- TASK -
Pictures aside, repeat all the entries below exactly as they appear.

*** Opening RECORDS FOR THIS TASK ***

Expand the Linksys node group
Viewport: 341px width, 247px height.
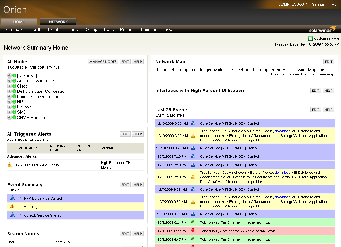pyautogui.click(x=9, y=107)
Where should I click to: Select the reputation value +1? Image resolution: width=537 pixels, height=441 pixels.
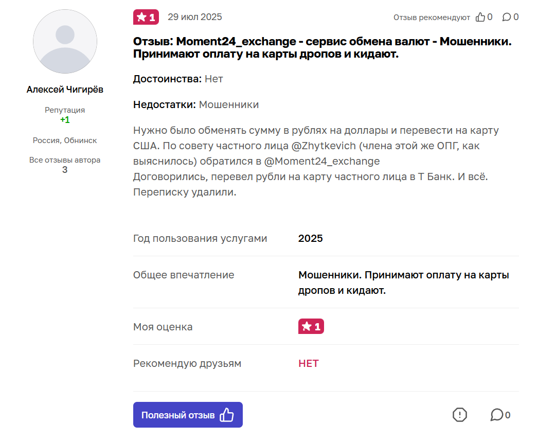64,120
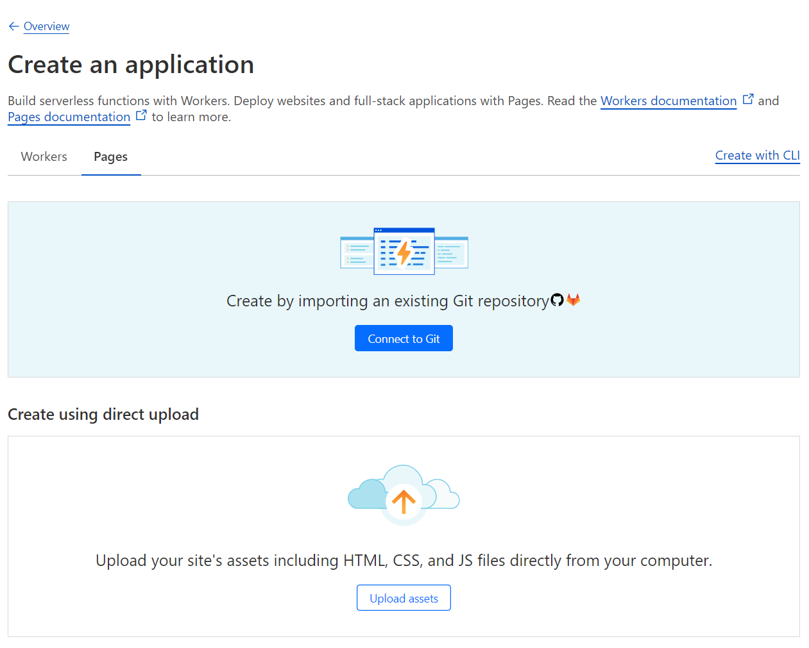Click the lightning bolt code window illustration
The height and width of the screenshot is (648, 809).
click(x=404, y=251)
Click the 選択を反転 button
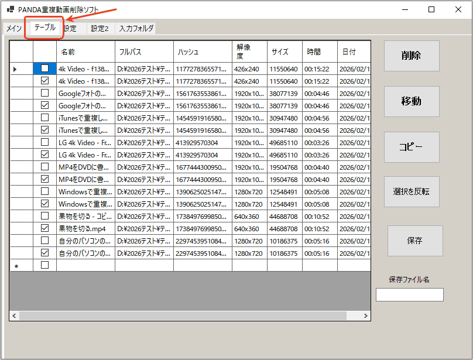Viewport: 473px width, 360px height. point(411,191)
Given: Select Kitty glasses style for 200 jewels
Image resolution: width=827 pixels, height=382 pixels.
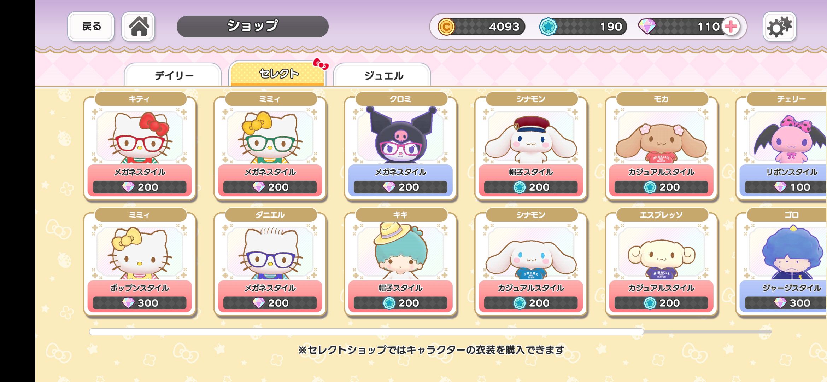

*** Closing RECORDS FOR THIS TASK ***

- SOLUTION TO THIS TASK -
Expand the Linksys node group
Viewport: 341px width, 247px height.
pyautogui.click(x=9, y=107)
Where should I click to: Select the reputation value +1? Image resolution: width=537 pixels, height=441 pixels.
64,120
Click the lightning bolt code window illustration
The height and width of the screenshot is (648, 809).
click(x=404, y=251)
Click the 選択を反転 button
Viewport: 473px width, 360px height. point(411,191)
Given: Select Kitty glasses style for 200 jewels
Image resolution: width=827 pixels, height=382 pixels.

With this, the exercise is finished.